New technological advances are often accompanied by a chorus of naysayers who, for whatever reason, are so fixated on the status quo that they can't possibly fathom anything different from taking hold.

As a company with a number of game-changing products to its name, Apple is all too familiar with these naysayers who are so often focused on what a new product lacks that they often ignore the potential it creates. We saw it with the iPad; we saw it with the iPhone; and we saw it with the iPod. But apprehension and skepticism of Apple's technological innovations existed long before Apple began attaching the "i" prefix to its products.

Even the original a Mac, a product that completely leapfrogged the competition and catalyzed a computing revolution, wasn't immune from the skeptical glare of critics.

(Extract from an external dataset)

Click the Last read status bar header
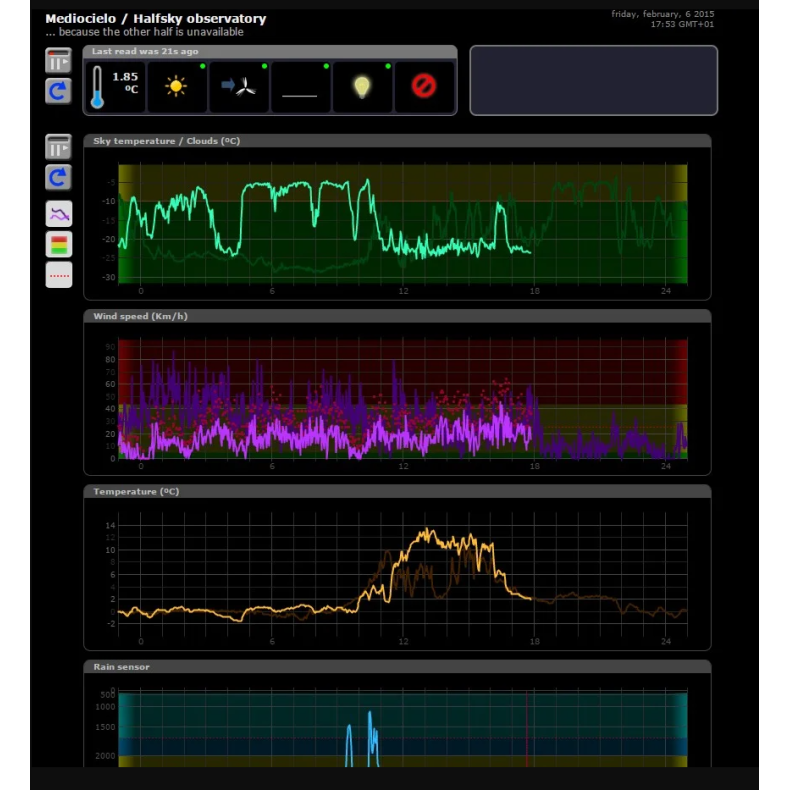This screenshot has width=790, height=790. click(270, 51)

Case in point, this NPR broadcast from January 25, 1984, recorded just one day after the Mac was introduced. Writer Peter McWilliams, author of The Personal Computer Book (published in 1982), called the Macintosh "a mistake."

The program features an interview with computer expert McWilliams who espouses a pessimistic take on Apple that we still see today.

What you get is a screen, a 9 inch screen, you get a keyboard without any numeric keypad on it, you get 128k of ram, which is internal disk storage, and you get a 3.5 inch disk drive. A great deal of this stuff is non-standard.

...

The standard is 5 and a quarter inch, and they've made a corporate decision that the 3.5 inch drive is going to make it. i don't see it myself. This whole computer is a calculated risk on Apple's part. If the world is ready to accept a brand new standard, this machine will make it. If it's not, the machine won't make it. And it will have certain specialized applications like in architectural firms and so forth. But on the whole, it's gambling that the world is ready to accept a new standard. My personal point of view is that the world is not. The standard for personal computers is the IBM standard and it will continue to remain such for quite some time.

Has anyone ever bet against Steve Jobs and won?